Americans may have better medical infrastructure than Liberia or Sierra Leone, but we don't have a spotless record when it comes to hygiene. Just look at the response to the first confirmed case of Ebola in the United States.
It wasn't until several days after the infected man, a Liberian who was visiting the US, was admitted to a Dallas hospital that a contractor was hired to decontaminate the apartment where the patient was staying. That shows while we may know what the proper steps are to contain the disease, actually following those steps isn’t automatic.
Dr. Daniel Diekema, director of the infectious diseases division at the University of Iowa's Carver College of Medicine says there's good scientific knowledge of how to prevent transmission of Ebola.
"The way this virus is transmitted is by direct contact with an infected patient or with an environment that has been contaminated with their bodily fluids, like vomit or diarrhea," Diekema explains. "So the simple approach is to use gowns, gloves and facemasks to prevent that contact with the patient’s secretions."
So what accounts for the alarm in the mass media?

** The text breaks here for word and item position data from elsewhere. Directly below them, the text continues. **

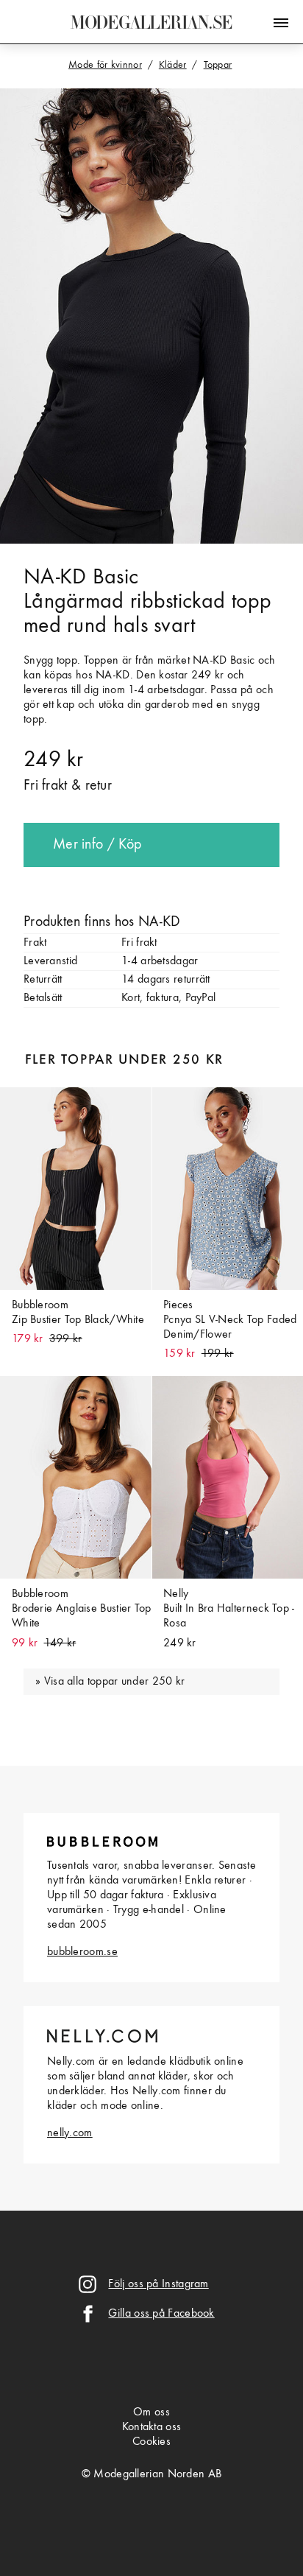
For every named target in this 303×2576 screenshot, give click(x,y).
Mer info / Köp (97, 845)
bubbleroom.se (82, 1952)
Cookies (151, 2442)
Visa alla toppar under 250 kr (114, 1682)
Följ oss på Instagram (158, 2284)
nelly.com (70, 2133)
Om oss (151, 2412)
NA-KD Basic (81, 577)
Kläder (173, 65)
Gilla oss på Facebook (161, 2314)
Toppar (218, 65)
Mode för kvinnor (105, 65)
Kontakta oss (152, 2427)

Diekema says one cause for confusion is that many people blur the lines between deadly diseases and highly contagious ones — which Ebola is not.
"In the case of Ebola, it is not true that it is airborne," he says. "It's not true that you can catch it just by being in the same room as an infected person. It really does require direct contact."
But Diekema still stresses the critical importance of “using the right precautions every time." Dealing with Ebola, he says, requires diligent and concerted efforts. "Every modern hospital should be able to care for an Ebola patient using the precautions that are outlined by the Centers for Disease Control and Prevention in Atlanta and the World Health Organization. The caveat is those precautions must be practiced 100 percent of the time."
He acknowledges that even highly trained doctors and nurses sometimes fail to meet that standard: "Half the time we're supposed to wash our hands, and in the busy healthcare environment, sometimes health care workers may forget to adjust their gowns appropriately.
And in the case of Ebola, he says, those small lapses can have a large effect, like in West Africa where "conditions are so difficult — hot, long shifts, fatigue sets in while caring for patients — and then even a simple mistake while you're removing a protective barrier can result in inoculating yourself."
Intense training in infection control is key, says Diekema, and "the challenge for all of us then is making sure that the precautions to prevent transmission, which we know work, are done every time.”